Passend zu dem Drumherum schallte nun dröhnende Musik die langen Gänge entlang über die Menschenmassen hinweg. Von der einen Seite kam Heavy Metal und Hardrock, der schon fast Geschrei glich und von der anderen, der himmlischen Seite, spielten Pop, Rock und Balladen. An dem Ort, wo Leya stand, vermischte sich das nun zu einer Sinfonie, die nicht zusammenpassen sollte, es aber dennoch tat.

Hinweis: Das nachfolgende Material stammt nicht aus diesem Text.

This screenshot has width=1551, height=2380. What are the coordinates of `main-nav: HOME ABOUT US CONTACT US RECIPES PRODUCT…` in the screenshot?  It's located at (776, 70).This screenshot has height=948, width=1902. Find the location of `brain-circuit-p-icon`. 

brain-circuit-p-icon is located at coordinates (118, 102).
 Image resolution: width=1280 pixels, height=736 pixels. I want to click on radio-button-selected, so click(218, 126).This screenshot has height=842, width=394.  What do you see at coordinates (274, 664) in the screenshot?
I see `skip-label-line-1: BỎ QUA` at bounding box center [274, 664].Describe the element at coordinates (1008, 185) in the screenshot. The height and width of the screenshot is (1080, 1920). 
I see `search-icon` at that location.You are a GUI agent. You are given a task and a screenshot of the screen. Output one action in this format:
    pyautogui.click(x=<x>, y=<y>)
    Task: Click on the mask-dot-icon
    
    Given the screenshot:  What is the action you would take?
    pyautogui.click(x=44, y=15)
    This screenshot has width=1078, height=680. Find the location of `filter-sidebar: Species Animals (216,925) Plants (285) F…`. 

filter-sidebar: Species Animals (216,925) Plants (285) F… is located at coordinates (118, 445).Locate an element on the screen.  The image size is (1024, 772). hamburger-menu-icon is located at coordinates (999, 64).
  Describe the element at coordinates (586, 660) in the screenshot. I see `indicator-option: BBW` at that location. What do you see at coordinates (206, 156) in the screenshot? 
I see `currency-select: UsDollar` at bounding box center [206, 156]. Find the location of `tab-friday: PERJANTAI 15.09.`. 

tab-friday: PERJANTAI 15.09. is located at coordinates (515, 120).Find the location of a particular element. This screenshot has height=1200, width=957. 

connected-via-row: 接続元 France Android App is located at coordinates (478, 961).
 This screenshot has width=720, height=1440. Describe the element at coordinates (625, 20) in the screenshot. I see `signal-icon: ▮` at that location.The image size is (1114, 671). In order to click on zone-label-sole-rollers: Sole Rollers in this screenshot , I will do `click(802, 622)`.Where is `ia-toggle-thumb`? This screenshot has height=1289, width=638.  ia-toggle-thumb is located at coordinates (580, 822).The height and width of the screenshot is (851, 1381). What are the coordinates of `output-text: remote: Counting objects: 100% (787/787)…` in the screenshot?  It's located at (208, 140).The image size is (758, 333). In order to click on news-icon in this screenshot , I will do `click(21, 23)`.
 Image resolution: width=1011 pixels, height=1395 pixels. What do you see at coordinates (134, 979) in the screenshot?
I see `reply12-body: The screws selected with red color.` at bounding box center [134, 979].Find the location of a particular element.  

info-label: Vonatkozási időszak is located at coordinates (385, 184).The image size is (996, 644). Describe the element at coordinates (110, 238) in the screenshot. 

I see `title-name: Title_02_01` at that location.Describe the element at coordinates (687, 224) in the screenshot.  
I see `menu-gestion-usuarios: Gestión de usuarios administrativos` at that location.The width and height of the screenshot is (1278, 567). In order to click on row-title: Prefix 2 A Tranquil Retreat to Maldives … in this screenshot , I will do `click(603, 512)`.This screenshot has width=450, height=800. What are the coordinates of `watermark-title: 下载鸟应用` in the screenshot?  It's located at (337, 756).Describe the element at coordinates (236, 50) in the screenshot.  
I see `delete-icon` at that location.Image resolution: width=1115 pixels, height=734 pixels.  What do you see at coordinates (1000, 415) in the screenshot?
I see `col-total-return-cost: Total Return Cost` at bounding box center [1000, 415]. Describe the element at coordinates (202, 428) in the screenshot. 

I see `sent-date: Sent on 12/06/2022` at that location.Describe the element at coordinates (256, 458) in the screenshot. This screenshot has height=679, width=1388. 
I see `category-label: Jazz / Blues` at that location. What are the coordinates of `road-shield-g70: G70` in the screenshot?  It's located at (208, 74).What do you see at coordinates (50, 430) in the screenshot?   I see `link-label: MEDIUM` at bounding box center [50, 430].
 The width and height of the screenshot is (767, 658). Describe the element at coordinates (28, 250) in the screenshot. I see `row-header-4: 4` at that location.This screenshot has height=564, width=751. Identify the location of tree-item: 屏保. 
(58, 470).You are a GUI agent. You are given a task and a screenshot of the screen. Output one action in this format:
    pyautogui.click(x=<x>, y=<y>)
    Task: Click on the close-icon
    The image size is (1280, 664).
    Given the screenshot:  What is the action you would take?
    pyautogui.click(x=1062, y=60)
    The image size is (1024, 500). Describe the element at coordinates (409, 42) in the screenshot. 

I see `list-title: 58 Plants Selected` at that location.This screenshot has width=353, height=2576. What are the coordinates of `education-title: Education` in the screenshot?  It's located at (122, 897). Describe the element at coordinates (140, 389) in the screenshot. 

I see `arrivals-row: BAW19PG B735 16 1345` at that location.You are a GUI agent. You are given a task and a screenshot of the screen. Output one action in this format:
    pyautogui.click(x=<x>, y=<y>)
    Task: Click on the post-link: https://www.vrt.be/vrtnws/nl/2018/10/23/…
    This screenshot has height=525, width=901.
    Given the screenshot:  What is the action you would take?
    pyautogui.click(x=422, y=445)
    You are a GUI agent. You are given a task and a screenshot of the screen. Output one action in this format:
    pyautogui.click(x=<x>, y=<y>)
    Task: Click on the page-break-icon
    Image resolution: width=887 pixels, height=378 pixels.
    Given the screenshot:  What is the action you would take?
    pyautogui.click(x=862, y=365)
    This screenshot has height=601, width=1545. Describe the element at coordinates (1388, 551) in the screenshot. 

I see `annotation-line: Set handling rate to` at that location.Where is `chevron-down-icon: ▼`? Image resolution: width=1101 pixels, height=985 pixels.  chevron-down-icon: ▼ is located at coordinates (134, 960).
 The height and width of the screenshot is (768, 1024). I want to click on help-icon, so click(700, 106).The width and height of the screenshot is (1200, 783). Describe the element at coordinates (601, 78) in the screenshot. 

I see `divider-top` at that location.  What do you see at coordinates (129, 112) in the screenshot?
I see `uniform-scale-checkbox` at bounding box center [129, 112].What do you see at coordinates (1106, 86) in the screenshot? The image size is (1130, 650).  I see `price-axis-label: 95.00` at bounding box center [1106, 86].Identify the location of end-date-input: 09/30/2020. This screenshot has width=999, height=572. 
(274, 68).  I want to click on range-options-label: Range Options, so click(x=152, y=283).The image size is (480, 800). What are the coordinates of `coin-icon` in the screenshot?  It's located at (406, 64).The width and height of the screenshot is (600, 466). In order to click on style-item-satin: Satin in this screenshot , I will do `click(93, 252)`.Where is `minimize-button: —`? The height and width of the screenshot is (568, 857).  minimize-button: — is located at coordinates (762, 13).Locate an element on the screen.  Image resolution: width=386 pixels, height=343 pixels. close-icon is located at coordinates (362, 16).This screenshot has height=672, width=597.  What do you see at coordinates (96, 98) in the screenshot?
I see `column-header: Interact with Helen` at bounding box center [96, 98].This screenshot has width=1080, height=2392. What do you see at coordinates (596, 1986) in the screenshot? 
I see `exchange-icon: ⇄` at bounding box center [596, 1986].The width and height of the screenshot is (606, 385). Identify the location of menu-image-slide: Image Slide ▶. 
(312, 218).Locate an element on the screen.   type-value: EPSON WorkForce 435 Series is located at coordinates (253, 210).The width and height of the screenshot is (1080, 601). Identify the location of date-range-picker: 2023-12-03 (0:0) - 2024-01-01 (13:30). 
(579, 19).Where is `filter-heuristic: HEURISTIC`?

Sie konnte nichts anderes tun als einfach alles und jeden anzustarren. Wo war sie hier bitte gelandet? In welcher verdammten Parallelwelt kam sie, Leya Mailänder, an einen solchen Ort?

„Kommst du, Leya?"

Sie verstand Leander nur schwerlich zwischen all dem Lärm, aber als der Inhalt seiner Worte endlich zu ihr Drang, riss der sie aus ihrem Bann. Mit den Augen suchte sie ihre Umgebung ab und tatsächlich entdeckte sie Leander oder besser gesagt seine Teufelshörner und sein Hemd, denn das alles strahlte blutrot. Durch die Lichter wurden seine hohen Wangenknochen stark betont und seine Augen lagen in tiefer Dunkelheit. Vage erkannte Leya, dass er den Arm nach ihr ausgestreckt hatte und somit griff sie ohne zögern nach der Stelle an der sie seine Hand vermutete. Seine Finger schlossen sich fest um ihre und er zog sie mit sich geradeaus. Diese Richtung hatte Leya nicht wirklich erwartet, da sie nicht gedacht hatte, dass es dort etwas gab, allerdings wurde sie augenblicklich eines besseren belehrt. Hier war nämlich die Bar.